Unggahan itu kemudian menimbulkan pro dan kontra. Beberapa warganet menyebut, sebaiknya sholat dilaksanakan di tempat yang lebih baik karena tidak darurat, sementara lainnya tidak mempermasalahkan.
Lantas, bagaimana seharusnya? Apakah sholat dalam kereta atau KRL yang melaju sah menurut fiqih Agama?
Wajib diketahui, sholat adalah kewajiban bagi seorang muslim selama masih memiliki akal normal dan hidup. Sehingga, meski dengan keadaan yang menyulitkan, tetap wajib baginya mendirikan sholat sesuai dengan kemampuannya saat itu, dalam rangka li hurmatil waqti (menghormati datangnya waktu shalat).
Melansir dari NU Online, Ustaz Ali Zainal Abidin menyebut, ada toleransi dalam mendirikan shalat jika syarat dan rukun tidak bisa dijangkau dan shalat wajib bisa diulang kembali (i'adah) dalam keadaan sempurna ketika telah sampai di lokasi yang memungkinkan untuk mendirikan shalat.
Namun, dalam muslim tersebut masih memungkinkan untuk mendirikan shalat di kereta dengan syarat memenuhi wudhu, berdiri dan menutup aurat. Ia tetap wajib menjalankan shalat meski tidak menghadap kiblat. Hal ini sebagai bentuk toleransi dari ibadah.
Tidak hanya kereta api, sholat di kendaraan kerap kali menyulitkan untuk menghadap kiblat. Jika rukun-rukun lain yang masih dapat dilakukan, maka wajib untuk tetap menjalankan shalat sebagaimana mestinya seperti berdiri, ruku', sujud dan rukun lainnya jika memungkinkan.
Meski demikian, berdiri adalam sholat di tempat yang berpeluang besar dilewati orang lain maka hukumnya menjadi makruh.
Sebagaimana disampaaikan dalam Kitab Al-Fiqhu ala Mazahibil Arba'ah, "Makruh melaksanakan shalat di tempat yang berpeluang dilewati orang lain di depannya, baik kenyataannya ada orang yang lewat atau tidak," (Lihat Abdurrahman Al-Jaziri, Al-fiqhu ala Madzahibil Arba'ah, juz I, halaman 246).
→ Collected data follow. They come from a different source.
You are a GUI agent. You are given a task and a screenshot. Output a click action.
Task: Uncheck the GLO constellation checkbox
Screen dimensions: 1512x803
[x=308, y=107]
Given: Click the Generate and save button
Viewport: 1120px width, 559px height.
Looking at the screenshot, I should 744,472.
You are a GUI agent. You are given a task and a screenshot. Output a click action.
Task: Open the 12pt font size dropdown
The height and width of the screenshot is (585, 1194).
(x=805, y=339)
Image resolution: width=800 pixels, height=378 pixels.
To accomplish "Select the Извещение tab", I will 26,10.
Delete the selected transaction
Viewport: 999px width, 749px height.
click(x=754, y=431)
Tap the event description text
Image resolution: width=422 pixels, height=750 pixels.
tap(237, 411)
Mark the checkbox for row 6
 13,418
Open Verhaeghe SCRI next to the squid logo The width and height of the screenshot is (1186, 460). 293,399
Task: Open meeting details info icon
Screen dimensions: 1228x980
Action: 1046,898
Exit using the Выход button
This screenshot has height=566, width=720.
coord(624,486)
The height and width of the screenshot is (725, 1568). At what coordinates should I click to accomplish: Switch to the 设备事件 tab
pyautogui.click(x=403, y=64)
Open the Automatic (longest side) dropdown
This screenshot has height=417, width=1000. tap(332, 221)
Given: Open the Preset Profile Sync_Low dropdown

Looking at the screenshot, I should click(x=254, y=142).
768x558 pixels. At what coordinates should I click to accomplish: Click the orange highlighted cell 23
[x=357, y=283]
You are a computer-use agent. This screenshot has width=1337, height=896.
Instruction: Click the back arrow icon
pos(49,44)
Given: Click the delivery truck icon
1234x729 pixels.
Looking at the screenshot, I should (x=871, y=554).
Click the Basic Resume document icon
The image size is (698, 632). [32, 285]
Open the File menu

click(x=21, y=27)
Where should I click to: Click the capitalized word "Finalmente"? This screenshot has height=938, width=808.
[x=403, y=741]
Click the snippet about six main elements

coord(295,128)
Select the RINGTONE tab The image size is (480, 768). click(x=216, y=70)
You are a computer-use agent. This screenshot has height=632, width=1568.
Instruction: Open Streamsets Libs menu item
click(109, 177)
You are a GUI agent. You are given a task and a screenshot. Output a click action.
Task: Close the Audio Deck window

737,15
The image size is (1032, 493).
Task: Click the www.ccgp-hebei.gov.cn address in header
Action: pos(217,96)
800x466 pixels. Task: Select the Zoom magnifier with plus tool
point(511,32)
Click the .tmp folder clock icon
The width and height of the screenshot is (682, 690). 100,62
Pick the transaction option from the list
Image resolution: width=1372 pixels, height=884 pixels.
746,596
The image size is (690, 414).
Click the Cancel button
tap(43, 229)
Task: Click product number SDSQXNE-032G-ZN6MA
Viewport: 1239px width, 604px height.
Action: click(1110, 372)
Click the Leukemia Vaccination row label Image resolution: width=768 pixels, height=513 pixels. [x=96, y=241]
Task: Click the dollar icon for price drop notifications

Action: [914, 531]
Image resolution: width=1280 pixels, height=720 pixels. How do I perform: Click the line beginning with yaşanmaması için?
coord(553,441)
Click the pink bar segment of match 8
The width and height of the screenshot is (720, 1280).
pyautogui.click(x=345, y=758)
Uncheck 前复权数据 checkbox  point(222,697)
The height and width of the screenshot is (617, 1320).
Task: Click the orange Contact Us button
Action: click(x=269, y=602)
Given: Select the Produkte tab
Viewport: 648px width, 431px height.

Menurut mazhab Hanafi, orang yang shalat di dalam kereta dengan duduk adalah hal tidak benar jika ia masih bisa menjalankan dengan cara berdiri. Namun, jika ruku' dan sujud bisa dilaksanakan secara sempurna ketika menjalankan shalat dengan cara duduk maka hal itu bisa dibenarkan.